=== MATERIAL PROVIDED ===
______

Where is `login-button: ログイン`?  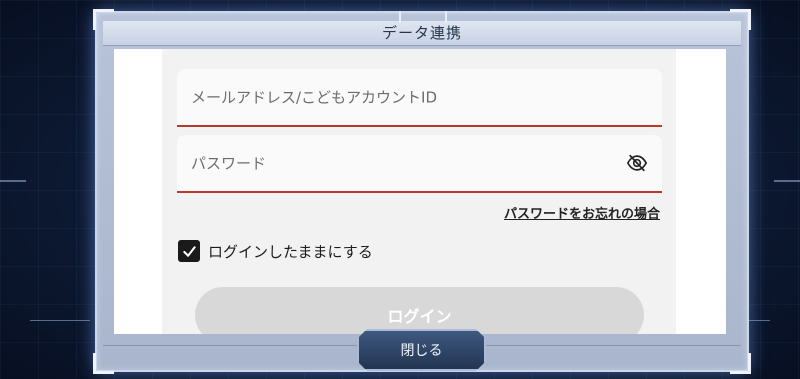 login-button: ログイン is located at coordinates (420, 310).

______

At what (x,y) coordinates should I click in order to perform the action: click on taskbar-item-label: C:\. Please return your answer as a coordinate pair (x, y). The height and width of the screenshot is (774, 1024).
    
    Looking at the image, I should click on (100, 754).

______

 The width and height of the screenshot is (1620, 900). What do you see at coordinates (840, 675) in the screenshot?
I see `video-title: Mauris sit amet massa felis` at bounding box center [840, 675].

______

=== REQUIRED WORK ===
Render the text from the line containing "At what (x,y)" through the line containing "Looking at the" as a Markdown table with columns No. and Text, one table row per line, skipping blank lines.

=== ANSWER FOR THIS EXERCISE ===
| No. | Text |
|---|---|
| 1 | At what (x,y) coordinates should I click in order to perform the action: click on taskbar-item-label: C:\. Please return your answer as a coordinate pair (x, y). The height and width of the screenshot is (774, 1024). |
| 2 |     Looking at the image, I should click on (100, 754). |